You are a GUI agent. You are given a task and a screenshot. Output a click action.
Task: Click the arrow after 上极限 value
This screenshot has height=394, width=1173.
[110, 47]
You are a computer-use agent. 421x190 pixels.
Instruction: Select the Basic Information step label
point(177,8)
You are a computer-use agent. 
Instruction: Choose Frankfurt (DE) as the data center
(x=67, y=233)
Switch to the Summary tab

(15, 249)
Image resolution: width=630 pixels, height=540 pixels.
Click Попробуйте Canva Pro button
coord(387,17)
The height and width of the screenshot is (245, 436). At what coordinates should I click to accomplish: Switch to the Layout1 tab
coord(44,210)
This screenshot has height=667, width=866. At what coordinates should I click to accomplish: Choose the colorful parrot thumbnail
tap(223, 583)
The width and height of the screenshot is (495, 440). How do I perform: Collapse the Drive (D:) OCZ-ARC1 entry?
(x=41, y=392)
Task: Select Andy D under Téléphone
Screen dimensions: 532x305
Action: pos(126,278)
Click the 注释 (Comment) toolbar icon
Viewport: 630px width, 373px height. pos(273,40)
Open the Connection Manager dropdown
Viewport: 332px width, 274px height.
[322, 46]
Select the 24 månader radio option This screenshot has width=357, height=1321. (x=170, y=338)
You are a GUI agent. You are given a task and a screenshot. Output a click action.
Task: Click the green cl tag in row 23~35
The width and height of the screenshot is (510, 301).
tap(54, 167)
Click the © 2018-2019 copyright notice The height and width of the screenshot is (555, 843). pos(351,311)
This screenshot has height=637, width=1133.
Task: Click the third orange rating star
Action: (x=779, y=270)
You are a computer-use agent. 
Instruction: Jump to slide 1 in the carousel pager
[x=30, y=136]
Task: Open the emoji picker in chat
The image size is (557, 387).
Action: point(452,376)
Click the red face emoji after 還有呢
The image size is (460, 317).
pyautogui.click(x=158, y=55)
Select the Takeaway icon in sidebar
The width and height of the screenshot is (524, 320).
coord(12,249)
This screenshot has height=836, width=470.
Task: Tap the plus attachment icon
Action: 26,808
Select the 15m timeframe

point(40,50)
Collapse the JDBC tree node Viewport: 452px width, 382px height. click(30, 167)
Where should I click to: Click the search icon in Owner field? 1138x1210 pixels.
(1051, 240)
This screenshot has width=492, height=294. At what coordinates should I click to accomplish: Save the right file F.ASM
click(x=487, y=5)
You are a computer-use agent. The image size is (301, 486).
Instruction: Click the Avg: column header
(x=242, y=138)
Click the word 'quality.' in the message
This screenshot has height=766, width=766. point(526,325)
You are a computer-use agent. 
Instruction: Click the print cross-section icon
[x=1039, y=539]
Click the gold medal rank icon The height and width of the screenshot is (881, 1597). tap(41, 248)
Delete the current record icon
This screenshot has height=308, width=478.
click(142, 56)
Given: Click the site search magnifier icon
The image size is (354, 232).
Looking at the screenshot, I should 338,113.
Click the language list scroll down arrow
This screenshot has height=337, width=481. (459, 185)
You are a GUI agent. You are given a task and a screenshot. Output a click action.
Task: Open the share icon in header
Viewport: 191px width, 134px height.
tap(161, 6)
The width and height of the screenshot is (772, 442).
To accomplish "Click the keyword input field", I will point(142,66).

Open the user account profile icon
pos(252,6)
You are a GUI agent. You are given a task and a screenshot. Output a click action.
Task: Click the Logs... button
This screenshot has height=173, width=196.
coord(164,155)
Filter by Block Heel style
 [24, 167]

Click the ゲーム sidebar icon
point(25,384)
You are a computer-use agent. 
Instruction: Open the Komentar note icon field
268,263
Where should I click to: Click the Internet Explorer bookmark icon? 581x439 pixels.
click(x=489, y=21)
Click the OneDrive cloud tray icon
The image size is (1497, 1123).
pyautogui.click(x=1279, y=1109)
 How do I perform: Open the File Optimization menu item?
:::
> WORK INSTRUCTION:
Line by line, output the records exactly as given.

> EXERCISE ANSWER:
You are a GUI agent. You are given a task and a screenshot. Output a click action.
Task: Click the arrow after 上极限 value
This screenshot has height=394, width=1173.
[110, 47]
You are a computer-use agent. 421x190 pixels.
Instruction: Select the Basic Information step label
point(177,8)
You are a computer-use agent. 
Instruction: Choose Frankfurt (DE) as the data center
(x=67, y=233)
Switch to the Summary tab

(15, 249)
Image resolution: width=630 pixels, height=540 pixels.
Click Попробуйте Canva Pro button
coord(387,17)
The height and width of the screenshot is (245, 436). At what coordinates should I click to accomplish: Switch to the Layout1 tab
coord(44,210)
This screenshot has height=667, width=866. At what coordinates should I click to accomplish: Choose the colorful parrot thumbnail
tap(223, 583)
The width and height of the screenshot is (495, 440). How do I perform: Collapse the Drive (D:) OCZ-ARC1 entry?
(x=41, y=392)
Task: Select Andy D under Téléphone
Screen dimensions: 532x305
Action: pos(126,278)
Click the 注释 (Comment) toolbar icon
Viewport: 630px width, 373px height. pos(273,40)
Open the Connection Manager dropdown
Viewport: 332px width, 274px height.
[322, 46]
Select the 24 månader radio option This screenshot has width=357, height=1321. (x=170, y=338)
You are a GUI agent. You are given a task and a screenshot. Output a click action.
Task: Click the green cl tag in row 23~35
The width and height of the screenshot is (510, 301).
tap(54, 167)
Click the © 2018-2019 copyright notice The height and width of the screenshot is (555, 843). pos(351,311)
This screenshot has height=637, width=1133.
Task: Click the third orange rating star
Action: (x=779, y=270)
You are a computer-use agent. 
Instruction: Jump to slide 1 in the carousel pager
[x=30, y=136]
Task: Open the emoji picker in chat
The image size is (557, 387).
Action: point(452,376)
Click the red face emoji after 還有呢
The image size is (460, 317).
pyautogui.click(x=158, y=55)
Select the Takeaway icon in sidebar
The width and height of the screenshot is (524, 320).
coord(12,249)
This screenshot has height=836, width=470.
Task: Tap the plus attachment icon
Action: 26,808
Select the 15m timeframe

point(40,50)
Collapse the JDBC tree node Viewport: 452px width, 382px height. click(30, 167)
Where should I click to: Click the search icon in Owner field? 1138x1210 pixels.
(1051, 240)
This screenshot has width=492, height=294. At what coordinates should I click to accomplish: Save the right file F.ASM
click(x=487, y=5)
You are a computer-use agent. The image size is (301, 486).
Instruction: Click the Avg: column header
(x=242, y=138)
Click the word 'quality.' in the message
This screenshot has height=766, width=766. point(526,325)
You are a computer-use agent. 
Instruction: Click the print cross-section icon
[x=1039, y=539]
Click the gold medal rank icon The height and width of the screenshot is (881, 1597). tap(41, 248)
Delete the current record icon
This screenshot has height=308, width=478.
click(142, 56)
Given: Click the site search magnifier icon
The image size is (354, 232).
Looking at the screenshot, I should 338,113.
Click the language list scroll down arrow
This screenshot has height=337, width=481. (459, 185)
You are a GUI agent. You are given a task and a screenshot. Output a click action.
Task: Open the share icon in header
Viewport: 191px width, 134px height.
tap(161, 6)
The width and height of the screenshot is (772, 442).
To accomplish "Click the keyword input field", I will point(142,66).

Open the user account profile icon
pos(252,6)
You are a GUI agent. You are given a task and a screenshot. Output a click action.
Task: Click the Logs... button
This screenshot has height=173, width=196.
coord(164,155)
Filter by Block Heel style
 [24, 167]

Click the ゲーム sidebar icon
point(25,384)
You are a computer-use agent. 
Instruction: Open the Komentar note icon field
268,263
Where should I click to: Click the Internet Explorer bookmark icon? 581x439 pixels.
click(x=489, y=21)
Click the OneDrive cloud tray icon
The image size is (1497, 1123).
pyautogui.click(x=1279, y=1109)
 How do I perform: Open the File Optimization menu item?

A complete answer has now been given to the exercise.